Later, when he watched it, his mind was absolutely blown. This kid, who had never seen a horror movie that wasn’t edited for TV before, was watching an Italian splatter flick in all its glory. He saw a girl vomit her intestines. He saw a drill press through the head. He saw a priest hanging and a maggot storm. The coffin/pickaxe scene embedded itself in his mind. It didn’t matter that the plot barely made any sense. As this movie heaped weirdness upon creepiness upon bizarreness upon gore, he realized that in an Italian horror movie anything can happen at any moment. The thrill of that kind of frenzied, visceral thrill of the unexpected was something he never got over. He was now an unabashed Italian horror fan thanks to The Gates of Hell. I, er…HE would never be the same again.

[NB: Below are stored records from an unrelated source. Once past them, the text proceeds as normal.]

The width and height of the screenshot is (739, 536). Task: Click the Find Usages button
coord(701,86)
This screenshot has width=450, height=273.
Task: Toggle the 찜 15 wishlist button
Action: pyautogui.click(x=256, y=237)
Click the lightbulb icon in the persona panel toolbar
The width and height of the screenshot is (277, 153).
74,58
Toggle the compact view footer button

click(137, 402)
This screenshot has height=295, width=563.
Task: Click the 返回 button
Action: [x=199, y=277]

Obviously the kid was me. That movie watching experiences changed my life. It was both my first splatter flick and my first foreign horror flick. It introduced me to the nonsensical plots, bad dubbing, beautiful actresses, killer music, enthusiastic bloodletting, and overall awesomeness of Italian cinema. In a more general sense, I had only seen the horror that the mainstream had to offer, this introduced me to the world of extreme horror that existed beyond cable. The Gates of Hell, by the way, is a much, much cooler title than City of the Living Dead. I still have that old beat up VHS tape. I also own two different editions of the DVD, but I wouldn’t ever dream of getting rid of that outdated copy. They say your first time is always special, and The Gates of Hell deflowered me but good. Thankfully it wasn’t very gentle. Two severed thumbs up. Nathan says check it out.